The most interesting of these is the last — delaying the tax cut. It would take true political courage to talk about taxes in any meaningful way. But we’re not going to get that from our "leaders." In fact, Swift threatened to veto any delay in the tax cut, but Massachusetts ranks 42nd out of the 50 states in terms of taxes collected by state and local authorities per $1000 of income. That’s right: 42nd. The nickname Taxachusetts simply doesn’t apply any more.

True political leaders wouldn’t balance the budget on the backs of our neediest citizens. They’d ask our richest citizens to step up to the plate. Specifically, if Finneran and Birmingham had any leadership abilities at all, they’d be talking about reforming the capital-gains-tax cut passed in 1994 in a sleazy deal between former governor William Weld and the state legislature. In brief, Weld promised not to veto a 55 percent legislative pay raise in exchange for House and Senate approval of the capital-gains-tax cut. The overly generous tax cut costs the state $500 million in lost revenue annually. Who benefits most? The richest one percent of taxpayers, according to TEAM. Why are our "leaders" so willing to sacrifice the needs of our poorest citizens but reluctant to ask anything of our wealthiest?

In the early 1980s, after Proposition 2 1/2 passed and cities and towns realized that their local tax revenue would be slashed in half, legislative leaders blithely ignored their predicament. They came up with a budget that failed to include additional aid to offset the losses incurred by Prop 2 1/2. Suburban legislators went ballistic and came up with an alternative budget, dubbed "the better budget" that included local aid — enough to ease the shock of the transition to Prop 2 1/2. The second budget passed.

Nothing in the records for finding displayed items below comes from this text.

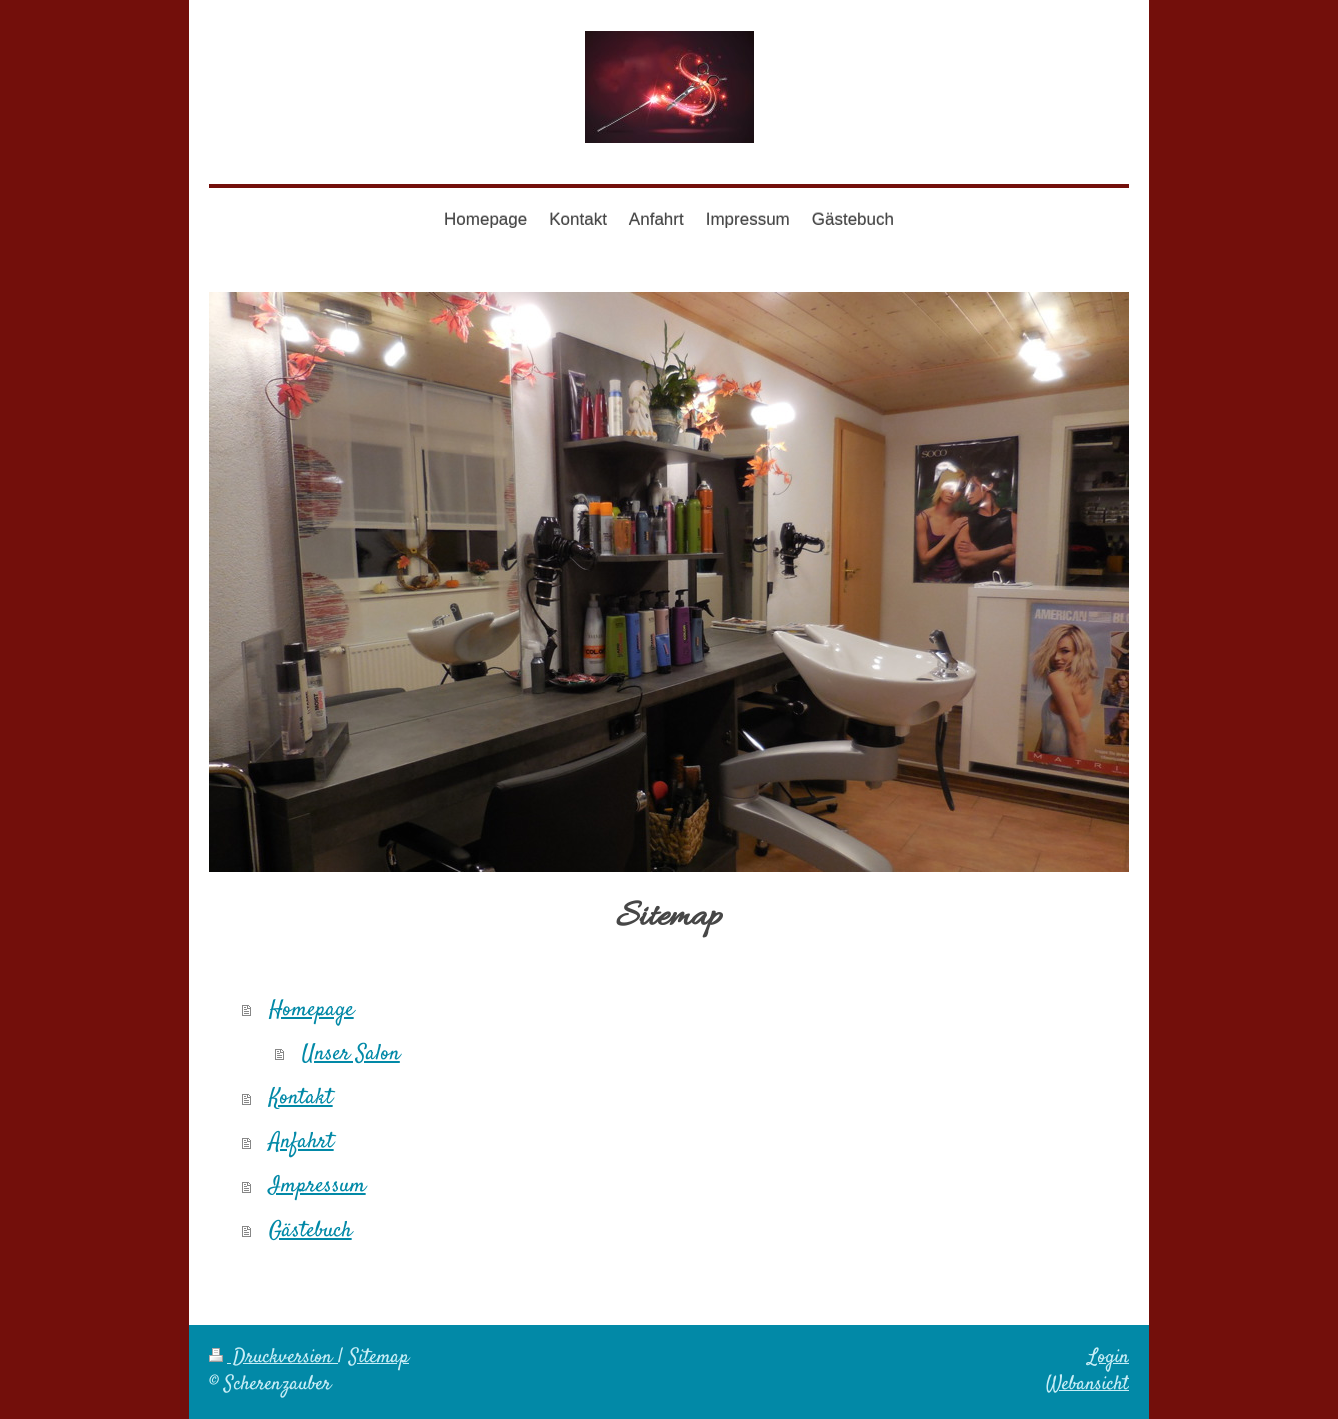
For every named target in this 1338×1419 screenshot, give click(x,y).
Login (1108, 1358)
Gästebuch (310, 1231)
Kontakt (301, 1098)
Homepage (311, 1010)
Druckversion (273, 1358)
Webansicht (1087, 1385)
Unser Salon (351, 1054)
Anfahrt (301, 1142)
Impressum (317, 1186)
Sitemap (379, 1358)
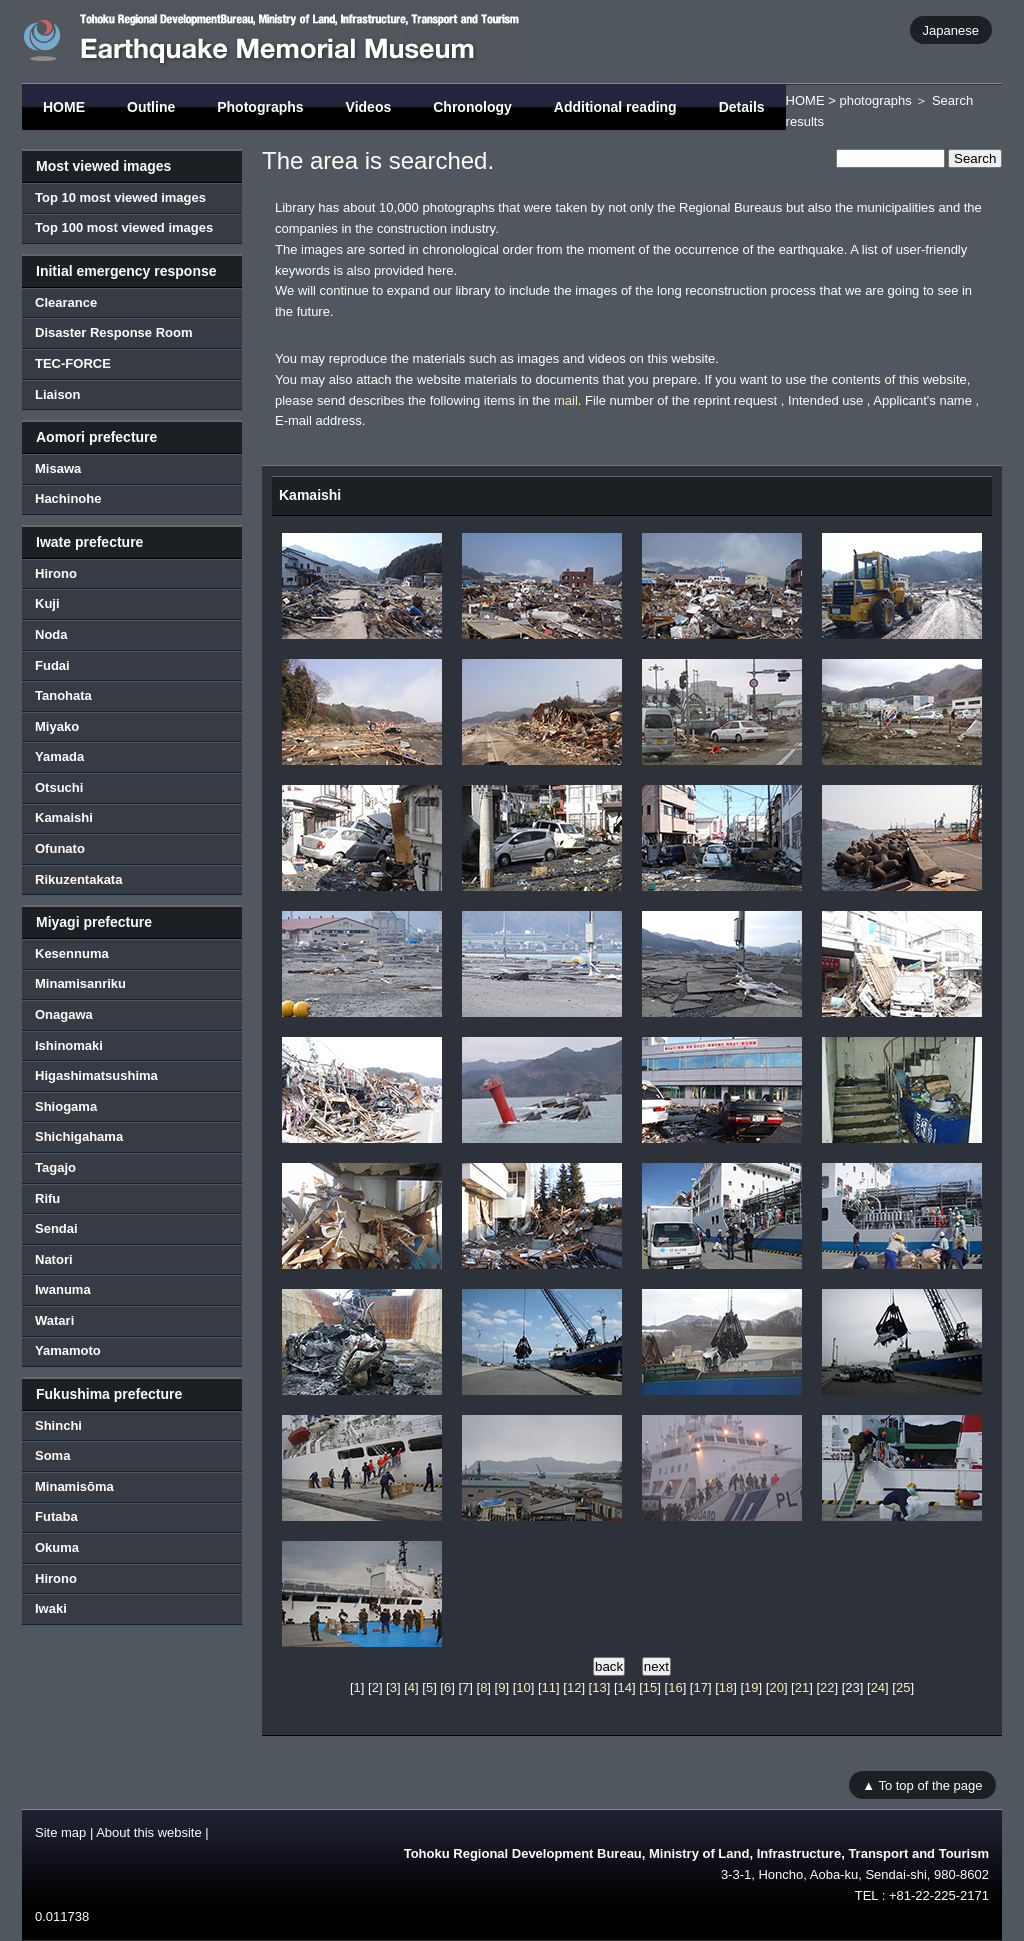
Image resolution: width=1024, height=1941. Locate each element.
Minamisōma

It’s impossible to imagine a scenario today in which state reps and senators, chafing under the control of Finneran and Birmingham, would do something similar. All of which speaks to a horrendous lack of political leadership on Beacon Hill.

Swift, Finneran, and Birmingham have a lock on political power on Beacon Hill — not that they do much good with it. While we can’t vote Finneran and Birmingham out of their leadership positions, they can be voted out of office. As can Swift — along with our individual state reps and senators who refuse to stand up to the Speaker and Senate president.

If our elected officials won’t exercise political leadership, voters should. Otherwise, we will continue to get what we deserve.